2. This Reference relates to Assessment Year 1991-1992.
3. The facts set out in the statement of case for our
consideration are as under :
"2. The Assessee is a Public Limited Company. In respect of
accounting year ended 31.3.1991, relevant to Assessment
Year 1991-92, the Deputy Commissioner of Income-Tax
(Assessment) Special Range-1, Nagpur, completed the
assessment u/s.143(3) of the Income-Tax Act assessing the
loss at Rs.15,99,11,740/-. During the relevant Assessment
year, the Assessee/Company derived its income from
manufacturing and sale of paper, stationery, glass, caustic
soda, salt etc. besides income by way of royalty and interest
4 itr11.02.odt
from a joint venture Company viz. M/s. JG Containers
(Malaysia) Sdn. Bhd., Malaysia.
The Assessee/ Company had in the earlier years credited in
its books, the income by way of royalty and interest from
the Malaysian company on accrual basis.
3. In the relevant Assessment Year, the
Assessee/Company had received the royalty and interest
which were accounted in the earlier years on accrual basis.

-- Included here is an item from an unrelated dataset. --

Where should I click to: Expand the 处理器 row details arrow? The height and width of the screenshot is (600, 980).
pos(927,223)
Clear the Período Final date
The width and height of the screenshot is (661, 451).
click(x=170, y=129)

Though the Malaysian Company remitted the same foreign
currency, as a difference in exchange rate, the assessee-
company received more than what was earlier accounted
in terms of Indian Rupees. There was no change in the
income in terms of Malaysian Currency.
4. The Assessing Officer in his Assessment Order
dated 30.3.1994 has allowed the royalty and interest
credited in the accounts on accrual basis as income exempt
from tax in view of Double Taxation Avoidance Agreement
with Malaysia.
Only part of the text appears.